エクスポート設定ウィンドウを閉じ、セグメント化されたイメージをエクスポートします。その後、フィジーのソフトウェアでpngファイルを開きます。デフォルト設定を使用してイメージのしきい値を調整し、スケルトン化プラグインを適用すると、別の結果表が作成されます。
このプロトコルは、シナプス開発におけるα-チューブリンアセチルトランスセリアーゼMEC-17の機能を探求するために使用されてきた。

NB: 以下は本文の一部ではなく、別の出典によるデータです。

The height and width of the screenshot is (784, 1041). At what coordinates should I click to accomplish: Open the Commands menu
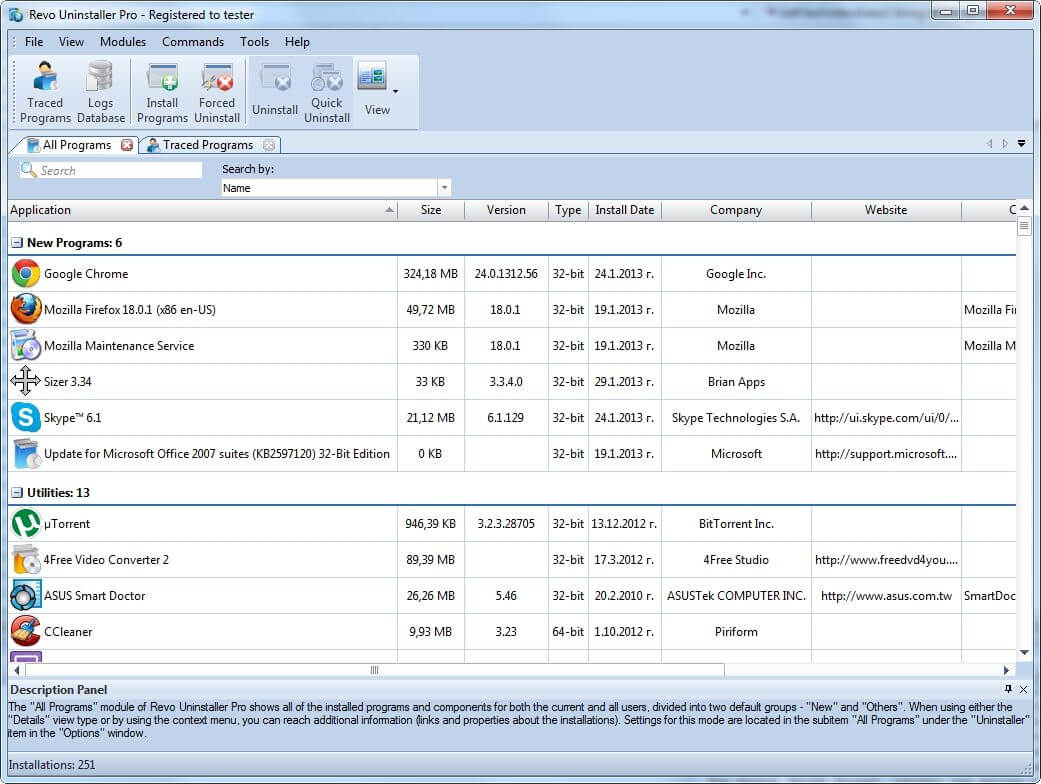click(x=193, y=42)
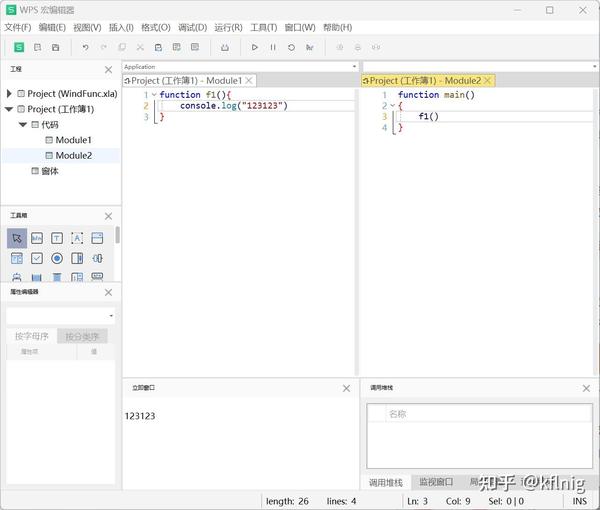
Task: Click the property editor object combo box
Action: pos(60,316)
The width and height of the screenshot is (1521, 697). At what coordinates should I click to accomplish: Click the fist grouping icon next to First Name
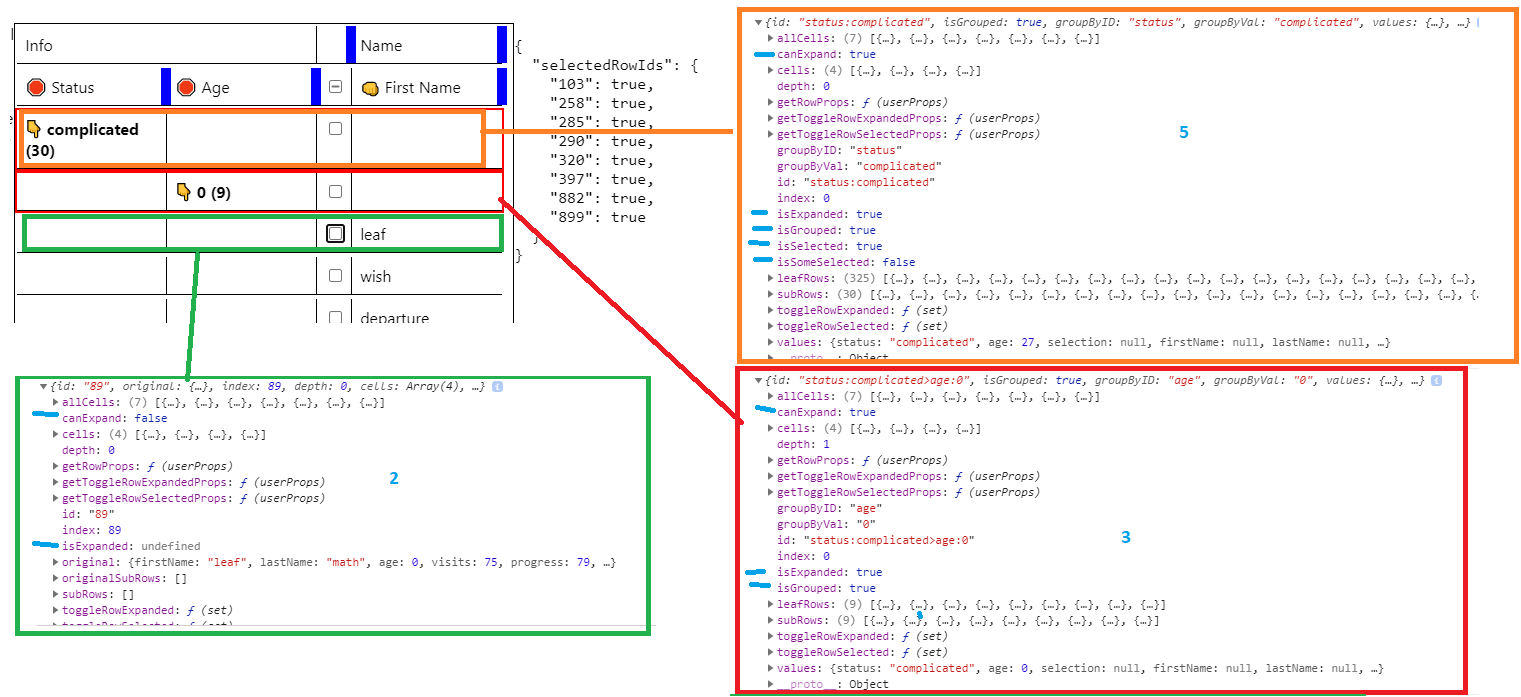[372, 87]
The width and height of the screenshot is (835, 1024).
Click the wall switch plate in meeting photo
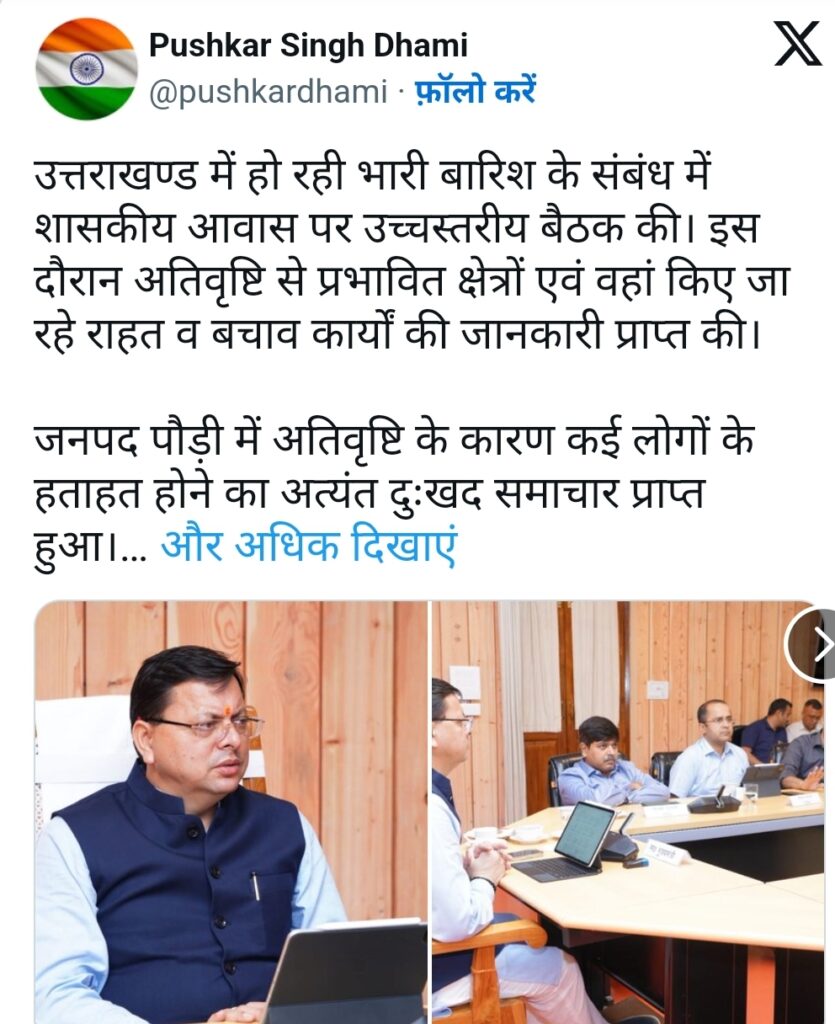pyautogui.click(x=657, y=690)
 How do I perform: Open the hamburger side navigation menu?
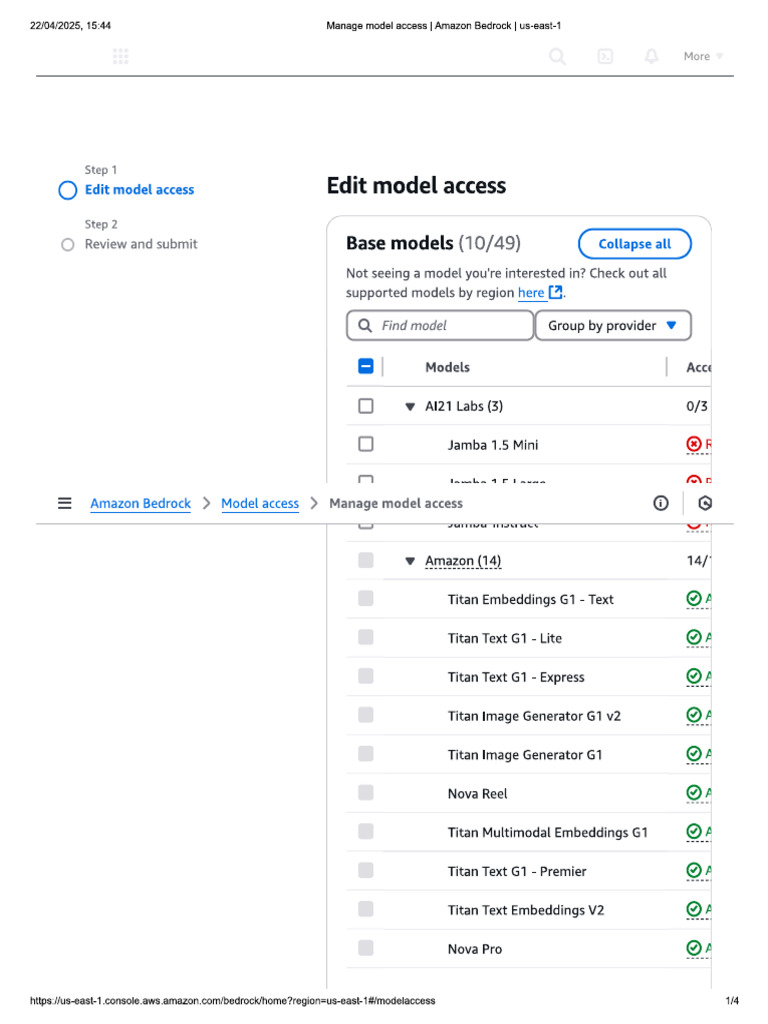65,503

後部/横方向微小管またはPLMシナプスの画像の定量分析は、MEC-17の過剰発現が正常なニューロン機能を破壊することを示す。MEC-17を過剰発現する野生型制御動物と比較して、シナプス前領域およびシナプス完全性が有意に低下している。
これらの技術は、CMT2関連遺伝子の突然変異を運ぶシャルコー・マリー・トゥース2またはCMT2のC.elegansモデルを分析するためにも使用されています。体壁筋形態の視覚的評価は、野生型制御と比較して試験動物の欠損の2.5〜3.5倍の増加を明らかにした。fzo-1およびunc-116の突然変異を有する動物は、筋線条化、細胞の破片の蓄積、および筋線維変性の喪失を経験した。
dyn-1の突然変異を有する動物は筋肉形態の欠陥が有意に少なかった。fzo-1およびunc-116変異体は、全単細胞領域に対するギャップの比率が5〜6倍増加し、野生型動物と比較して平均繊維長が劇的に短くなった。サンプル間での比較を行うためには、画像取得に最適な条件を決定し、これらの条件が一貫して使用されるようにすることが重要です。
これらの技術は、研究者が定量的アプローチと異なる遺伝的背景間の形態学的変化を比較することを可能にする。これにより、主観性が低下するため、生成されるデータの表現性を高めることができます。